**Série d'exercices**
(A) D'après le texte sur l'IA et les maladies rares, expliquez pourquoi Joseph Coates se préparait à mourir.
(B) Répondez aux questions suivantes à l'aide du texte sur l'IA et les maladies rares.
(i) Combien de médicaments les chercheurs croisent-ils avec combien de maladies ?
(ii) Où les substances les plus prometteuses sont-elles testées avant d'être proposées aux médecins ?
(iii) Qui contacte d'urgence le Dr David Fajgenbaum ?

- L’IA révolutionne le traitement des maladies rares en identifiant de nouvelles utilisations pour des médicaments existants. Le cas de Joseph Coates, un Américain de 37 ans, sauvé d’un syndrome incurable grâce à un traitement suggéré par IA, illustre son potentiel.
- Des chercheurs, comme le Dr David Fajgenbaum, exploitent cette technologie pour croiser 4.000 médicaments avec 18.500 maladies. Les substances les plus prometteuses sont ensuite testées en laboratoire avant d'être proposées aux médecins.
- Bien que prometteuse, cette approche peine à attirer les industries pharmaceutiques faute de rentabilité.
Joseph Coates, un Américain de 37 ans, se préparait à mourir. Atteint du syndrome POEMS, une maladie sanguine rare, ses organes faiblissaient et les traitements standards étaient inefficaces. "J’avais abandonné. Je pensais que la fin était inévitable", confie-t-il au New York Times, qui raconte son histoire. Mais sa compagne, Tara Theobald, refuse de renoncer et contacte d’urgence le Dr David Fajgenbaum, un médecin spécialisé dans les maladies rares.

**Données fournies**
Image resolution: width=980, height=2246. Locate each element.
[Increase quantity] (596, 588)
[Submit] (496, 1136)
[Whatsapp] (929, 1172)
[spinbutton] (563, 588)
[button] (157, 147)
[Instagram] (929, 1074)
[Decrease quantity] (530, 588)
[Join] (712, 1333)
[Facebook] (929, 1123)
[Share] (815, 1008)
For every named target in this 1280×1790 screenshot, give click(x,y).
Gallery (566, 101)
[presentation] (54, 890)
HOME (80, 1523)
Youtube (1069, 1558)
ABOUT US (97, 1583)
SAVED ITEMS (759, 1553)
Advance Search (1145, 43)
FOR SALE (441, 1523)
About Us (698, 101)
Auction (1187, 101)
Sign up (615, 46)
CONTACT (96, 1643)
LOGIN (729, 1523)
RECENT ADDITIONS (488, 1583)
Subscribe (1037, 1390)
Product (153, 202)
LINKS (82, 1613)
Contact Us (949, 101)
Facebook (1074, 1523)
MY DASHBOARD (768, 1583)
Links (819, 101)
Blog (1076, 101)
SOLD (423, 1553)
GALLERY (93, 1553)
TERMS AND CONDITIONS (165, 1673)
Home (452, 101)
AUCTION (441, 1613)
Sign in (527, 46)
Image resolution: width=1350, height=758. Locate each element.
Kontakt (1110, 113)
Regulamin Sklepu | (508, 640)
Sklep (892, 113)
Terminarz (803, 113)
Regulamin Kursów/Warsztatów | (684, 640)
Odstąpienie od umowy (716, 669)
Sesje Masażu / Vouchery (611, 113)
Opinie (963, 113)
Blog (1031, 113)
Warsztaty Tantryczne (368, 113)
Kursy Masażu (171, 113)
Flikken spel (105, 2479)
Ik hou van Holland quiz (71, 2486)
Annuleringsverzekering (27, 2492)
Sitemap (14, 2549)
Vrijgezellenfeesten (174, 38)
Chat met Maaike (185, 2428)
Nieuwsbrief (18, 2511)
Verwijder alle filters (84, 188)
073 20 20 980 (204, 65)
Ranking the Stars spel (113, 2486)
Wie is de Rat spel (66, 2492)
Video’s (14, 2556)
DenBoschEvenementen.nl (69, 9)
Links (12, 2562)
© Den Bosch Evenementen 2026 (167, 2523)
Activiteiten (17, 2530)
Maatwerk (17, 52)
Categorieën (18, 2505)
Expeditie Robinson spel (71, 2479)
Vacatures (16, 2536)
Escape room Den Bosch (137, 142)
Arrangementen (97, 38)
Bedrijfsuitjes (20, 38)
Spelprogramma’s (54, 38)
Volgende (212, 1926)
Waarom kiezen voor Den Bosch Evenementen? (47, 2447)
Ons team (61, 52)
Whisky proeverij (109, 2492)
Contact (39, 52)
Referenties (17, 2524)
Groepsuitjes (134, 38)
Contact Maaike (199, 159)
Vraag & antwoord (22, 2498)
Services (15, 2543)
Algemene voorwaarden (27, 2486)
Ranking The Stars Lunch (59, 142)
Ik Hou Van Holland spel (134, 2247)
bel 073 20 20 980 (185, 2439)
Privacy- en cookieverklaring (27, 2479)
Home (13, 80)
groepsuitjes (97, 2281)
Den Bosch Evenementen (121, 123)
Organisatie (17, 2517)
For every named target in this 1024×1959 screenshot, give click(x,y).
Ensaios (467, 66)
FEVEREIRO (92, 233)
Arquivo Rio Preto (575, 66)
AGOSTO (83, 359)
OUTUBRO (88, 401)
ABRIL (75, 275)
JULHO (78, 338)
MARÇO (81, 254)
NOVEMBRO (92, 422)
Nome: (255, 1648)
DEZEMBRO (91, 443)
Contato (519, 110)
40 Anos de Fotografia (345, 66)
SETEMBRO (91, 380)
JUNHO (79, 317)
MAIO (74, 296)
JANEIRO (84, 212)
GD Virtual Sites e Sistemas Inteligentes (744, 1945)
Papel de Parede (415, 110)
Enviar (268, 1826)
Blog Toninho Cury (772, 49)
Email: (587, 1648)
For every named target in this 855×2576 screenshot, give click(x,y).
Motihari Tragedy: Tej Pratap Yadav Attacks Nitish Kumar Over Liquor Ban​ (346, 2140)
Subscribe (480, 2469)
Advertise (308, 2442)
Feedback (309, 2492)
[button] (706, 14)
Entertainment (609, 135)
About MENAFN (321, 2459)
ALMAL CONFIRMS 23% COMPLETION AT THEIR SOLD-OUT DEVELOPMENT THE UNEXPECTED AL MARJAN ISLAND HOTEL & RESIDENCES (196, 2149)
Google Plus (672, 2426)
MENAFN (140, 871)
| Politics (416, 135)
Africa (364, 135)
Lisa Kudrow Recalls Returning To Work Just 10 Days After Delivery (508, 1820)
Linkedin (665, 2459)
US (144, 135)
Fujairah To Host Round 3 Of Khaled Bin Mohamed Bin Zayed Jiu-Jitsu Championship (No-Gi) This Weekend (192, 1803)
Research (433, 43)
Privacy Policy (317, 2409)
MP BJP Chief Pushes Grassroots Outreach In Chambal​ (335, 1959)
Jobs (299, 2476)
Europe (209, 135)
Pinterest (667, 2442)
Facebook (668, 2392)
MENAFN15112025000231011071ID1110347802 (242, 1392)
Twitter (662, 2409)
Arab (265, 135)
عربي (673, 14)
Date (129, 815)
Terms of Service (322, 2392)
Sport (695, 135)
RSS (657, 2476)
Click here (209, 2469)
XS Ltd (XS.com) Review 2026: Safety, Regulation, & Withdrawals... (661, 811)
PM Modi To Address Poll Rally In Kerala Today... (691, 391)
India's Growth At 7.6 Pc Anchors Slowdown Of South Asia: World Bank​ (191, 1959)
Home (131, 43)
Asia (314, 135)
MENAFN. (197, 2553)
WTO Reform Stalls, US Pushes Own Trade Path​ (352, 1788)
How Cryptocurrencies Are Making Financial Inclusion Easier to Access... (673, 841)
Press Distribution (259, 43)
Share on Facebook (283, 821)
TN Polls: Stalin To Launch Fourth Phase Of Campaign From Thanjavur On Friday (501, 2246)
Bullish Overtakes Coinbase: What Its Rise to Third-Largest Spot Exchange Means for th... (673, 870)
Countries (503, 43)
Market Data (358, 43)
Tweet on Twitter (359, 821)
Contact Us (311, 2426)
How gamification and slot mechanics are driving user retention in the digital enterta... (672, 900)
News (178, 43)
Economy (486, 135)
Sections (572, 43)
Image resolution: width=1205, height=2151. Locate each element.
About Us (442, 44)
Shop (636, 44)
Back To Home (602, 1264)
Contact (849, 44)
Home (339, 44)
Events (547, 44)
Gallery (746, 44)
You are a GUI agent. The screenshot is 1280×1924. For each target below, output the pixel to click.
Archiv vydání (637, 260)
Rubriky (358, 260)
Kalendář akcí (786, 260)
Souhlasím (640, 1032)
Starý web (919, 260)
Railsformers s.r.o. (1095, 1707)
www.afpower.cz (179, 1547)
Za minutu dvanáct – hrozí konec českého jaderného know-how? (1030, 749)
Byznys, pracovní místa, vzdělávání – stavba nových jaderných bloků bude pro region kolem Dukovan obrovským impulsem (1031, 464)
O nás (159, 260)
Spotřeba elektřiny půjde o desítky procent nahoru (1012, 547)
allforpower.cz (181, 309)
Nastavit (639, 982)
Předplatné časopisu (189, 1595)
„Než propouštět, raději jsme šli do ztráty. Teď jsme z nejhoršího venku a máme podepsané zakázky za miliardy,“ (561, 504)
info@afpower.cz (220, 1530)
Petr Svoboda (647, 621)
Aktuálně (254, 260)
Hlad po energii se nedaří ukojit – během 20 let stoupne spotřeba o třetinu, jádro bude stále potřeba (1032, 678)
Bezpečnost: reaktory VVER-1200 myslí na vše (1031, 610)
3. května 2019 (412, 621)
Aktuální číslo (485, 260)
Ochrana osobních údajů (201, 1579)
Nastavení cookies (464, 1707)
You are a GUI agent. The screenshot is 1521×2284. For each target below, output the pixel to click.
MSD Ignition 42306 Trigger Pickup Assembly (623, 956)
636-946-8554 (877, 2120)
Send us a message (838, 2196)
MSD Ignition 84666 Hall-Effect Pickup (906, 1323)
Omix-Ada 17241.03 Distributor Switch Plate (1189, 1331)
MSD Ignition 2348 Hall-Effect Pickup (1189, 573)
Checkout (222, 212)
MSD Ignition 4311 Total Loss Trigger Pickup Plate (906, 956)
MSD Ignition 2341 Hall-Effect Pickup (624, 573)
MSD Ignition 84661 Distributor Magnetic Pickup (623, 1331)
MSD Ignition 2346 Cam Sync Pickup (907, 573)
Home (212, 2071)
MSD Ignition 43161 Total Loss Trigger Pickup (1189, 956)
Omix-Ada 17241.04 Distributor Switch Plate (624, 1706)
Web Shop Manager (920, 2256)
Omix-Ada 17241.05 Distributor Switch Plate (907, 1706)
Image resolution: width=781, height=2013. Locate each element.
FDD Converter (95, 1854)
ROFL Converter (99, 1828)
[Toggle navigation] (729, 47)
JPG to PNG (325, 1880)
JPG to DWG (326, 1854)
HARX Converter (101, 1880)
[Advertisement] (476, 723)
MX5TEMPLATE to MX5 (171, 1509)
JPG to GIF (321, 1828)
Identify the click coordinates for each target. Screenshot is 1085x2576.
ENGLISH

**Corrigés ci-dessous**
(A) Il était atteint du syndrome POEMS, une maladie sanguine rare. Ses organes faiblissaient et les traitements standards étaient inefficaces.

(B)
(i) 4.000 médicaments avec 18.500 maladies.
(ii) En laboratoire.
(iii) Tara Theobald, la compagne de Joseph Coates.